On February 5, the Microcredit Summit Campaign released Vulnerability: The State of the Microcredit Summit Campaign Report, 2013 by announcing that in 2011, 13 million fewer of the world’s poorest families received access to microcredit and other financial services than in 2010. This is the first time since 1998, when the Campaign began tracking this data, that the total number of clients and the number of poorest families reached have declined. We found in our data that the total number of clients fell from 205 million to 195 million and the sub-set of families living in extreme poverty, defined as less than $1.25 a day, fell from 137 million to 124 million. (Visit the report website to learn more.)

I presented the report at a launch event at Busboys and Poets in Washington, D.C., and Susy Cheston (Senior Advisor at the Center for Financial Inclusion at Accion) moderated a lively discussion with my co-panelists Wendy Abt (Deputy Assistant Administrator, USAID), David Roodman (Senior Fellow, Center for Global Development), and Alexia Latortue (Deputy CEO, CGAP). Not surprisingly, the most salient exchange of the panel arose with David in the role of provocateur.

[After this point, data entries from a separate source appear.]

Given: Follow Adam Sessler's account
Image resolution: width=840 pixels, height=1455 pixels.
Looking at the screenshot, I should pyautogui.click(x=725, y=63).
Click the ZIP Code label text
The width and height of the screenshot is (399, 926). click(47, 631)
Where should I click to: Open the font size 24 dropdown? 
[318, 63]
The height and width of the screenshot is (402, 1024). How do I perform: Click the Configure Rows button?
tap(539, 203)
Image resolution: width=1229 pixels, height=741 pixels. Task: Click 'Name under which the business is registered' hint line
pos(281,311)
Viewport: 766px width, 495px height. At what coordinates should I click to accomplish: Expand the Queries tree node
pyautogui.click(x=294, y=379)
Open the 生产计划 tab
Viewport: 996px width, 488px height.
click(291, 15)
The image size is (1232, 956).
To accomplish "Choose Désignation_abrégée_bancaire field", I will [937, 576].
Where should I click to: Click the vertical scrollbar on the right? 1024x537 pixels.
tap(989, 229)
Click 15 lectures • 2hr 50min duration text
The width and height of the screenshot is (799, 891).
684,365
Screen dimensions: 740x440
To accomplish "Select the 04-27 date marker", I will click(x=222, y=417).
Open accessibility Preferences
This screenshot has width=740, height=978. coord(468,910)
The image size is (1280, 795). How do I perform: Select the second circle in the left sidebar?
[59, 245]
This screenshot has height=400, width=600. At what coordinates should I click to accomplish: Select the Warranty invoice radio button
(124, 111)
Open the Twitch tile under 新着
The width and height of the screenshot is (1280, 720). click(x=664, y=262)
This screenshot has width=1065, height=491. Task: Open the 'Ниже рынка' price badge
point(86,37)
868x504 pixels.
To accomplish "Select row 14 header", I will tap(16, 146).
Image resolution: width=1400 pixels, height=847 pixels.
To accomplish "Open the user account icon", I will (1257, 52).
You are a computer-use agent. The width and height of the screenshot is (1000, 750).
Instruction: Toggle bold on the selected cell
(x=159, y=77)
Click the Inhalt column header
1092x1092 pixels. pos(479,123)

Challenging the Campaign, he contrasted simple but powerful messages that communicate well to the mass public—“microcredit can help people lift themselves out of poverty”—to more nuanced messages that better communicate reality but are harder to condense into a soundbite. Many of us are trying to figure out how to convey the nuanced message that “a range of financial services, when combined with other important development services, may provide tools that people can use to move away from poverty.” David asked whether, after seeing the results of unchecked growth in Andhra Pradesh, the Campaign wanted to rethink its goal-setting role.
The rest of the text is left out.